- Task directions: From the entries below, reproduce exactly the line containing "Click the list settings icon below 生产相关", the line containing "Task: Select Transfer the product menu item", and every line in between, with nothing added.

[[ Recorded information open ]]

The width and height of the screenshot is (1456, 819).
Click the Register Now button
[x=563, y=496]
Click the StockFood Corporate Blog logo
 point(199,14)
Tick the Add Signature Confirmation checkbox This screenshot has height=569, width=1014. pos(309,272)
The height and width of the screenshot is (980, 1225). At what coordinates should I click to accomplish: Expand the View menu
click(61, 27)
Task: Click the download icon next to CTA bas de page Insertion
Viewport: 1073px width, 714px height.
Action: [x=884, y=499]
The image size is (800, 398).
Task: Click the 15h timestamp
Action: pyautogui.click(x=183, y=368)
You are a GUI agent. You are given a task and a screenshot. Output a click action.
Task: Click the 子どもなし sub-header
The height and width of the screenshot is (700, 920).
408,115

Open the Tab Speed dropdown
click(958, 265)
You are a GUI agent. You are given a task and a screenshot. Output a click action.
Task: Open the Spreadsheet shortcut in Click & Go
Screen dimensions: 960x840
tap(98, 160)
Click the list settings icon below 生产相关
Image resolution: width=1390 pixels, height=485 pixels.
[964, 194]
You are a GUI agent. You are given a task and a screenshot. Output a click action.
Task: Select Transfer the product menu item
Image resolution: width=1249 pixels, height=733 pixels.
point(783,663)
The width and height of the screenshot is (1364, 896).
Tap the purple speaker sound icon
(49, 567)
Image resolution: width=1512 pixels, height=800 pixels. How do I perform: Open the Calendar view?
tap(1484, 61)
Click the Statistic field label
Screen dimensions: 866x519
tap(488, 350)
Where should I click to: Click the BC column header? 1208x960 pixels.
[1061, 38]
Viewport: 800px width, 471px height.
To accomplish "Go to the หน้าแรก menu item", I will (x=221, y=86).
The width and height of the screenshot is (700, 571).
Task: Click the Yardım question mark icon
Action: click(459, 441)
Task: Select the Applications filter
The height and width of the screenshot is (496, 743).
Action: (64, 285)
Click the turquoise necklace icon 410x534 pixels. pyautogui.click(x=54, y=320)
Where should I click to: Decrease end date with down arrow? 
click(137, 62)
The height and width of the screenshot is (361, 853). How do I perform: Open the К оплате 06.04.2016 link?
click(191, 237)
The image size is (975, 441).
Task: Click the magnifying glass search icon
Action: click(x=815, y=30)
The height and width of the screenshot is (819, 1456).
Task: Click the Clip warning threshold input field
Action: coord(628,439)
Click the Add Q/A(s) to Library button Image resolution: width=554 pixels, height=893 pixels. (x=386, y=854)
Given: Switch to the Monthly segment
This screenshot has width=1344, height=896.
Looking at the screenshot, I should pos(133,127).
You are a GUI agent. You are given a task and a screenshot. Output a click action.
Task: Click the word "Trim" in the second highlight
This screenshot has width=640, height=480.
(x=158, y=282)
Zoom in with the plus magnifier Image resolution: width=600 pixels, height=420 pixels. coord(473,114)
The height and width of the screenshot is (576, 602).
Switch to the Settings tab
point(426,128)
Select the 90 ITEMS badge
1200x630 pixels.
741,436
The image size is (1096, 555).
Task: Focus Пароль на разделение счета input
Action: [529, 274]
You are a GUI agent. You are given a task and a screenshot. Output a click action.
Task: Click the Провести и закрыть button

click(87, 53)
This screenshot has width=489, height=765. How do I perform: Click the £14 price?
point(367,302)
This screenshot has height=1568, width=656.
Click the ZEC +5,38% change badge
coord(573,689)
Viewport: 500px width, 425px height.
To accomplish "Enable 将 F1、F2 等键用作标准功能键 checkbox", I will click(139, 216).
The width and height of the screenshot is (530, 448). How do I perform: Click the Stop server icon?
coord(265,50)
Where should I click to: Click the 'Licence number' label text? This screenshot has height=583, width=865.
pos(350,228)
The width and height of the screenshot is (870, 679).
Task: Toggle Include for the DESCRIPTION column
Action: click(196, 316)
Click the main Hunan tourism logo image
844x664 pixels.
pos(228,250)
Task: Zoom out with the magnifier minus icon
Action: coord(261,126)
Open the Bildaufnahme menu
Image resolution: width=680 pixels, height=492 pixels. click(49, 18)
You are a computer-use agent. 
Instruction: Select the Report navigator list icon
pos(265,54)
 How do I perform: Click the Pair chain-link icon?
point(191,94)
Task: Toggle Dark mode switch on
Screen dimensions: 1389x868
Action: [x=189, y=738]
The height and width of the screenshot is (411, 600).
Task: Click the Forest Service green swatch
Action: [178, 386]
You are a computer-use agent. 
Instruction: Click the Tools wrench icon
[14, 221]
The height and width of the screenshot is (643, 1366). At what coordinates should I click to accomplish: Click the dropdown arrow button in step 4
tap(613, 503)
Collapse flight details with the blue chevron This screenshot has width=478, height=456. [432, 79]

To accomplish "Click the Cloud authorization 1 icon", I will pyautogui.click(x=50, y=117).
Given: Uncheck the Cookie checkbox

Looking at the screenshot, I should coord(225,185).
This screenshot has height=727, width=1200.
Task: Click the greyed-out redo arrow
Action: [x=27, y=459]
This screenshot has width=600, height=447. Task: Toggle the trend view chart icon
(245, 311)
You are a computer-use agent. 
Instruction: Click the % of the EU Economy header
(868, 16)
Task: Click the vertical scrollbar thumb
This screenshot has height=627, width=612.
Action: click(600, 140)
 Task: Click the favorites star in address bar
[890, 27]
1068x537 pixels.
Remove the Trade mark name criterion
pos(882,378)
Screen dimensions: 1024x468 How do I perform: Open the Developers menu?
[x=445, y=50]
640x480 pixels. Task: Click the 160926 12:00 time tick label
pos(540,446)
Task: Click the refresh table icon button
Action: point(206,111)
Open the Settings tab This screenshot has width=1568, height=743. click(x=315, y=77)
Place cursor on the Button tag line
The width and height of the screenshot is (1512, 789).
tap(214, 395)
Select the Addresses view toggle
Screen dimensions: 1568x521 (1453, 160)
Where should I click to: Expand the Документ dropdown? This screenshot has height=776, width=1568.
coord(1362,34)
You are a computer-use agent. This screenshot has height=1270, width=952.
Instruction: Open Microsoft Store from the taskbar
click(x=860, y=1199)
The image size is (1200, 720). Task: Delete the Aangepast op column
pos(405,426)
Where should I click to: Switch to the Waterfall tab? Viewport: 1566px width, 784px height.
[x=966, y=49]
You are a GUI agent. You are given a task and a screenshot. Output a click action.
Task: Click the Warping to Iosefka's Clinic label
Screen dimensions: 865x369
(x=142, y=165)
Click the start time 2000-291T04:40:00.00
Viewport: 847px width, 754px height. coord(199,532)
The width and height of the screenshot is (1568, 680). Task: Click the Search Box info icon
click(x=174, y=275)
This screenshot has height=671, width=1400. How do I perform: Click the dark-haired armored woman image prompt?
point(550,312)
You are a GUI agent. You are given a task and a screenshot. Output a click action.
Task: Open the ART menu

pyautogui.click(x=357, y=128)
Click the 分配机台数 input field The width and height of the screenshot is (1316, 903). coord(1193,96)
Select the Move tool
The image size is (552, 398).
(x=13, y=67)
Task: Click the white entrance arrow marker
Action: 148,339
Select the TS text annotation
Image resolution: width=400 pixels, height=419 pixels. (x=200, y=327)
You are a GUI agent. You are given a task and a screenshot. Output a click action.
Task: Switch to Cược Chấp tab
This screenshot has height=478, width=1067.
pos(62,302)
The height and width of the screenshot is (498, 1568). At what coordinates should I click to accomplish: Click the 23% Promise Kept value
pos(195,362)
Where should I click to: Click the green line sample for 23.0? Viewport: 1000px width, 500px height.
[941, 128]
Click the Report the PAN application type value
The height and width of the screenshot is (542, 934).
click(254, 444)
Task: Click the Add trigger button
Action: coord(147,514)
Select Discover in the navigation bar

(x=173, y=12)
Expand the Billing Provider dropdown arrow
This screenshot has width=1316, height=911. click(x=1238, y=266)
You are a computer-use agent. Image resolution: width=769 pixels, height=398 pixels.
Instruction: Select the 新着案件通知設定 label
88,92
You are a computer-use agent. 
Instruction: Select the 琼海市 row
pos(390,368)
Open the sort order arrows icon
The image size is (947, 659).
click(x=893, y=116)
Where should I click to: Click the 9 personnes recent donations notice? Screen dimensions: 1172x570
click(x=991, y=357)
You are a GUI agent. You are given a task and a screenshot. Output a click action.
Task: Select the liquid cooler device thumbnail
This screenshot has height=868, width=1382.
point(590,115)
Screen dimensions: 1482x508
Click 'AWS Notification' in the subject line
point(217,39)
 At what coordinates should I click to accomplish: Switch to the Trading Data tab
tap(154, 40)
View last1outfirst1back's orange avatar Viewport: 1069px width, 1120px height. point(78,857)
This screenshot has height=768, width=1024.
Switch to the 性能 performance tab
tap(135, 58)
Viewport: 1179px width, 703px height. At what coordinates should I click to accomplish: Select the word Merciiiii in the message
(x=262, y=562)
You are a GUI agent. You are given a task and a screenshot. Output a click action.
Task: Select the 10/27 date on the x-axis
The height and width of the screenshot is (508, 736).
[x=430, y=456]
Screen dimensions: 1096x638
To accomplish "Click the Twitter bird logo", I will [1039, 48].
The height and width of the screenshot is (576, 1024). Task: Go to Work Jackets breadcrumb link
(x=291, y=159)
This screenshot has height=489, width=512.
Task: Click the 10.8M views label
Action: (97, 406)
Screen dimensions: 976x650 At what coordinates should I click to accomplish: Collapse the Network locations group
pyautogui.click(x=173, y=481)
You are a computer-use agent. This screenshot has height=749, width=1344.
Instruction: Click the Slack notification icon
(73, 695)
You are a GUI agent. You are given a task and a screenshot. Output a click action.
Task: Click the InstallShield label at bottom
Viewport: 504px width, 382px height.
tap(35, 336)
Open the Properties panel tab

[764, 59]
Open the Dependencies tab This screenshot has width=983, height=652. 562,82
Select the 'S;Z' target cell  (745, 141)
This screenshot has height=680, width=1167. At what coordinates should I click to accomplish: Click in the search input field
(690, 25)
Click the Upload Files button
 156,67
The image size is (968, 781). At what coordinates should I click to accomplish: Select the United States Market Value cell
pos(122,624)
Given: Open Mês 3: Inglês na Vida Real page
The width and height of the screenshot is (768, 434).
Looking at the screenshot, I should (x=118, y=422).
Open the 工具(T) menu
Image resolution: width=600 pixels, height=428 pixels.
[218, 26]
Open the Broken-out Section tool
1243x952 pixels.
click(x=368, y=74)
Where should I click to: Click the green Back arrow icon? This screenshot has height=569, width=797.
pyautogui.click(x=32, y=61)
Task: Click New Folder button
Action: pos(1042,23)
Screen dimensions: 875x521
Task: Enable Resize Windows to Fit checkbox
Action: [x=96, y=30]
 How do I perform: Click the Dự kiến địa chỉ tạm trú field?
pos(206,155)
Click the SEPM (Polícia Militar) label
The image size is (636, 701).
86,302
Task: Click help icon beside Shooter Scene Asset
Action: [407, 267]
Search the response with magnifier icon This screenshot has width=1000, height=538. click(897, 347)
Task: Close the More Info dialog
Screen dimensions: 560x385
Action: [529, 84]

[[ Recorded information closed ]]

- Task solution:
Click the list settings icon below 生产相关
Image resolution: width=1390 pixels, height=485 pixels.
[964, 194]
You are a GUI agent. You are given a task and a screenshot. Output a click action.
Task: Select Transfer the product menu item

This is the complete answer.